You still wouldn't remove the seatbelts because they "chafe", or breaks because it's too much useless mass.
> In practice, we call languages that easily demarcate their unsafe code "safe languages".
That's not true. See Java, it doesn't demarcate unsafe code, you use the unsafe package. Granted, JNI looks about as weird
What in practice most people call safe languages are languages that preserve or have a high likelihood (looking at Go's memory model during data races) to preserve the spatial and temporal memory safety invariant, in absence of implementation errors.
> That's nothing to do with Rice's theorem
Wdym? The presumption is, you don't have a runtime, and you want safety. That means static checks. That means proving properties of your code, implying Rice's theorem.
> A language that's completely, *100% memory-safe is not hard to do.*
> My point is that even if we talk about memory safety only, languages are on a spectrum (e.g. Java programs don't need to use unsafe code as much as Rust programs), and there's always some situations where we don't rely on sound guarantees.

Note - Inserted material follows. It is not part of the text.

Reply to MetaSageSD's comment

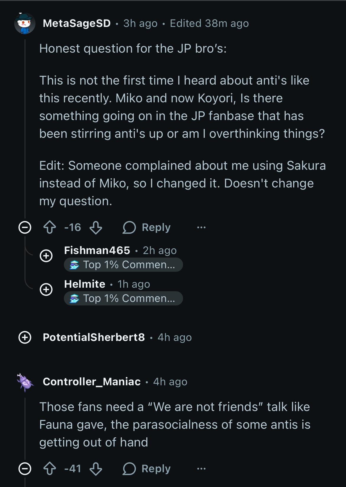pos(147,227)
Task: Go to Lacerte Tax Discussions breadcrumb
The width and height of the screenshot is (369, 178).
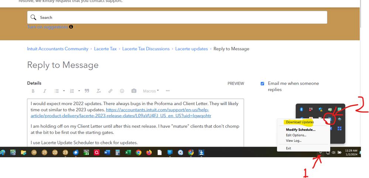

Huh? These two claims are in opposition. If it's easy (doable) to go 100% memory safe, then there should be a trivial way to always rely on memory guarantees. No need for a spectrum.
The spectrum exist because rather than writing OS in Ada, programmers collectively decided to bury their heads into C.
> That's not a good analogy for software correctness
It's not supposed to be a good analogy for software correctness, it was an example of Nirvana fallacy.
> There are languages that, at least in principle, "cure" far, far more than Rust or even Java do, such as ATS or Idris. Why don't we always use them?
Another Nirvana fallacy. On face value, this is an argument to move more to Rust, ATS, Ada and Idris, than it is to abandon them. Or for Rust to get linear types.
That said, in practice I understand these are proof languages with no ecosystem, that might reduce the likeliness of being used in production. But Rust has no such issues. It has a minor proof requirement (make sure your lifetimes are in agreement with the borrow model).
> Because it's hard!
If you avoid things that are hard, you'll never grow. If a programming language you learned didn't cause headaches, it's not a programming language, it's a dialect.